Envolvida nesta imagem, Letícia Cardoso segue um impulso para desenvolver seu novo trabalho: "Primavera". Depois da tentativa de capturar o vento em seu vídeo realizado em 2001, a artista hoje tenta capturar o tempo num esforço um tanto impossível. O vento, esse mesmo que fugiu de suas mãos, surge agora flutuando com as flores que, congeladas, tentarão sobreviver por um momento incerto submetidas a um seqüestro quase delicado. E, nessa ilusão de imobilizar uma imagem ou quem sabe tornar estática uma estação dinâmica, surge uma etérea poesia visual.
A tentativa de materializar a percepção de um instante está presente no trabalho de Letícia. Capturar o vento, congelar a primavera, imobilizar gotas d`água e ouvir-se a si mesma fazem parte de um diálogo constante com a natureza. Suas experiências refletem em sua arte atitudes e processos resultantes da memória de um olhar sensível envolto em espaços naturais.
Essa posse de uma imagem transitória, as flores de uma primavera, faz parte da primeira etapa do processo deste trabalho. As flores são retiradas de seu contexto original e levadas para casa. A artista se propõe a construir pétalas de gelo que, junto à água, se fundem num processo químico que dará forma ao imaginário.
Depois de um tempo submetido a temperaturas negativas, o trabalho é retirado como num ato culinário e saltado de seu recipiente. Assim é visível. Assim ele segue até a sala de exposição. Um local para exibir, observar e questionar. Um lugar de revelação e desaparecimento. Uma potência de vida e de morte.
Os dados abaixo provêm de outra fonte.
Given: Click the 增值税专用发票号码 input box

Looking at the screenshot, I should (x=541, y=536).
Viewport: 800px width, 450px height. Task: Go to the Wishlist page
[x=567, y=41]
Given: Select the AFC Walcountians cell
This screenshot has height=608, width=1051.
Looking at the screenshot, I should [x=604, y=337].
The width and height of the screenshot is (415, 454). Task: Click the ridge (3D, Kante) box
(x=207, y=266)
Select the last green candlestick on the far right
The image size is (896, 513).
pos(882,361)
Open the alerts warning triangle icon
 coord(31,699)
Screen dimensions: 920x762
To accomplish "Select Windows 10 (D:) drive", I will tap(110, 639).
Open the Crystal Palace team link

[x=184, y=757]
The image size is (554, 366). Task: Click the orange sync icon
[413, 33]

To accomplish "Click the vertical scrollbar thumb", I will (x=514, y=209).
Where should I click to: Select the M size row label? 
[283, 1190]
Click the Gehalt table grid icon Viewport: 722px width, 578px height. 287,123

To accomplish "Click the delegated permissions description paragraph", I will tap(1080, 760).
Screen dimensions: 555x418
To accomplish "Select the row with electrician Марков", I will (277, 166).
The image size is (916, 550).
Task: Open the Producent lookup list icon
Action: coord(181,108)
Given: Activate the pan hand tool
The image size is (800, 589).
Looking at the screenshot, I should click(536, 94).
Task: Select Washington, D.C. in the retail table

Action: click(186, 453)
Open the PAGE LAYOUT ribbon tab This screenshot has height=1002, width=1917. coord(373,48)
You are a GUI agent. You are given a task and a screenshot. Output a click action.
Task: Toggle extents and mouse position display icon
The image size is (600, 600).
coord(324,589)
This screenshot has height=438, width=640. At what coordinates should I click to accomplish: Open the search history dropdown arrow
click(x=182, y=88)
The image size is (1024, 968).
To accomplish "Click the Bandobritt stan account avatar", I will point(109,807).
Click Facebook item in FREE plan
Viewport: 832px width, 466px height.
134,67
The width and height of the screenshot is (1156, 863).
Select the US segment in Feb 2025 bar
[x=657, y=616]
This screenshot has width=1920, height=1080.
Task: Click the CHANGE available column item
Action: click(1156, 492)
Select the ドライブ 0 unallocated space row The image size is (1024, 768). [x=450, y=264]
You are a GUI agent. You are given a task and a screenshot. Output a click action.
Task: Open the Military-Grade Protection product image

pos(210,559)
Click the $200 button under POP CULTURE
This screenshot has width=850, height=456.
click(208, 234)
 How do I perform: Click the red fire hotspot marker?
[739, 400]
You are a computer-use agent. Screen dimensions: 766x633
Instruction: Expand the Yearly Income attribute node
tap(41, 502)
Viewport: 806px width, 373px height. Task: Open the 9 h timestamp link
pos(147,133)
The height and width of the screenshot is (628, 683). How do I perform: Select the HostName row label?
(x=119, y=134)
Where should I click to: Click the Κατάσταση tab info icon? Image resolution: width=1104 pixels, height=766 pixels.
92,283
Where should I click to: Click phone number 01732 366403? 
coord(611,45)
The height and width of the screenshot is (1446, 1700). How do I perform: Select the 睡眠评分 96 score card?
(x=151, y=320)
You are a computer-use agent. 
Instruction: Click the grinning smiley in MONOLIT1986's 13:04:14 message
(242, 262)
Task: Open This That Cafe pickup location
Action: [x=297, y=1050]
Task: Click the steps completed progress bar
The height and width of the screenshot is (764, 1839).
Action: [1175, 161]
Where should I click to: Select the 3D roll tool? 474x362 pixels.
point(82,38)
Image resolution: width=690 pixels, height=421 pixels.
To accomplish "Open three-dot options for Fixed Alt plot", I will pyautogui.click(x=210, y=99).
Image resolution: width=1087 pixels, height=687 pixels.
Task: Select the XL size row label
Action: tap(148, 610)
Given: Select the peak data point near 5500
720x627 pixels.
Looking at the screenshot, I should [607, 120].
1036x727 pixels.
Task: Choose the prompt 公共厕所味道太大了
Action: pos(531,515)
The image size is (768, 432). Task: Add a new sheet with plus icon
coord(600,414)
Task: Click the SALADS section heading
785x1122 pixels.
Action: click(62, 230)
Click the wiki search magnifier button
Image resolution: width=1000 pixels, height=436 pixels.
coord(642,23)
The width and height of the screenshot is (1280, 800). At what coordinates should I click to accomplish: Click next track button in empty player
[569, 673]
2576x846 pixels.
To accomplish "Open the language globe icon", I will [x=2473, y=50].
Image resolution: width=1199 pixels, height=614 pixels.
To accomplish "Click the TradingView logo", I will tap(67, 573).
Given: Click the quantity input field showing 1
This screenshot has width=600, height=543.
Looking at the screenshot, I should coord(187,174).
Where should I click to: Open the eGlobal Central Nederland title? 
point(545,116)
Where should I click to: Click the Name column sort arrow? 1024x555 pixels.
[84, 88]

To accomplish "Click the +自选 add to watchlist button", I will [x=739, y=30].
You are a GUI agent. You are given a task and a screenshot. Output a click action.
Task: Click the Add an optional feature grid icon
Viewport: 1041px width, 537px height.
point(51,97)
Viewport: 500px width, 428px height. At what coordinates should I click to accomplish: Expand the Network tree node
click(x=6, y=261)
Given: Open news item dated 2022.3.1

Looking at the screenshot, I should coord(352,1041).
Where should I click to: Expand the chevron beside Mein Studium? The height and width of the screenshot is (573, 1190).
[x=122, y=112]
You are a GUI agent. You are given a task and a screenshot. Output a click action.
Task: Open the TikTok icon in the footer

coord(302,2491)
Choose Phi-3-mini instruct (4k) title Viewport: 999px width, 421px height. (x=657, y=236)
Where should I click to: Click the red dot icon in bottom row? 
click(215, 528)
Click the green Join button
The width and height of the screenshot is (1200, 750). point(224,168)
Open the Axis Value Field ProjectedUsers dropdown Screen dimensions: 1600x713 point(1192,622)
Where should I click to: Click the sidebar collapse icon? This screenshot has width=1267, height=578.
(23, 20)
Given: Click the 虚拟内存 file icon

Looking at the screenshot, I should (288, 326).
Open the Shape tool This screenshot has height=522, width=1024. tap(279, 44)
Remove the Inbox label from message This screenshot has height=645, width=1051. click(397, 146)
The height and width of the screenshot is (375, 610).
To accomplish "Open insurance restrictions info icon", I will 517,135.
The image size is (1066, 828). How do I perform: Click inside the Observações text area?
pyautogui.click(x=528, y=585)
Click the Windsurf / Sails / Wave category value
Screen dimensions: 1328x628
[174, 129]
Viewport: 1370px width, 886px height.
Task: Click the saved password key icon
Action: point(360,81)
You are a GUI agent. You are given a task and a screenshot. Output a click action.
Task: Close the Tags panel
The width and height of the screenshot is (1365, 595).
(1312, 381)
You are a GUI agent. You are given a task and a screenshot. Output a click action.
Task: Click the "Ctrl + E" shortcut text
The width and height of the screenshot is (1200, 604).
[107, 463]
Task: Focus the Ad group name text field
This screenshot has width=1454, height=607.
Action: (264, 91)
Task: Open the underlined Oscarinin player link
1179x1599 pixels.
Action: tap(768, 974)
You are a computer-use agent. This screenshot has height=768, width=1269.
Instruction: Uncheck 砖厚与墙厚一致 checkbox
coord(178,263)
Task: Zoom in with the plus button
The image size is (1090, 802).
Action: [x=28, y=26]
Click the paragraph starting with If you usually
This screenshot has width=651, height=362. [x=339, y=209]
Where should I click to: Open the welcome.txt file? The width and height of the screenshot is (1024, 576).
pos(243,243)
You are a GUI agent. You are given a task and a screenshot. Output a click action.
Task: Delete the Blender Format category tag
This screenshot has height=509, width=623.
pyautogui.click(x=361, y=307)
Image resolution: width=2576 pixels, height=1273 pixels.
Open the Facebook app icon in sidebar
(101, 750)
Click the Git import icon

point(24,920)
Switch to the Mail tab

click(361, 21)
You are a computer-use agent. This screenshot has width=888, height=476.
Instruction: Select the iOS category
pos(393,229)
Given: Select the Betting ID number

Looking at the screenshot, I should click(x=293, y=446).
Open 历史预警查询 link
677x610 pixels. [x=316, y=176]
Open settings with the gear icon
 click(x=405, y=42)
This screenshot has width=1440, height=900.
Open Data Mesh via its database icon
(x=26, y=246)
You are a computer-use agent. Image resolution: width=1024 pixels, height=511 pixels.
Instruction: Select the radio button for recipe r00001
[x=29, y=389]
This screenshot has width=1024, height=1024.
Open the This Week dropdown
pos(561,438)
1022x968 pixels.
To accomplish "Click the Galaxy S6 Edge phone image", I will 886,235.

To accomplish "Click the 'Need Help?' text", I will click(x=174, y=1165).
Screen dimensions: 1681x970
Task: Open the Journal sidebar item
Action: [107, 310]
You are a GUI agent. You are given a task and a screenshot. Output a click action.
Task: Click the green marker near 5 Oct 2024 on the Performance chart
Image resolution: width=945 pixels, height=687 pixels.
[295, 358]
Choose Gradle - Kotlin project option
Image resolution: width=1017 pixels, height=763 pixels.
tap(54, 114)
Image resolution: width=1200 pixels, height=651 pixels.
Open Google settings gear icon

Outra etapa surge, seguindo a ação de uma natureza interferida. Não existe pausa. "Primavera" não pára de trabalhar. Muda cautelosamente. Conforme o tempo passa e os dias seguem, as temperaturas moldam novas formas que se diluem até desmanchar e desaparecer. O gelo acaba e as flores permanecem, agora judiadas. Após o desaparecimento completo da água, a secura toma conta das pétalas que, neste momento, desidratadas e estáticas, se decompõem. Ficam esquecidas, desfalecidas. Esta "Primavera" acabou. O trabalho agora existe na forma de outras flores em outros espaços, e outro tempo. E assim, prosseguirá também em memórias e reflexões. Em outras primaveras.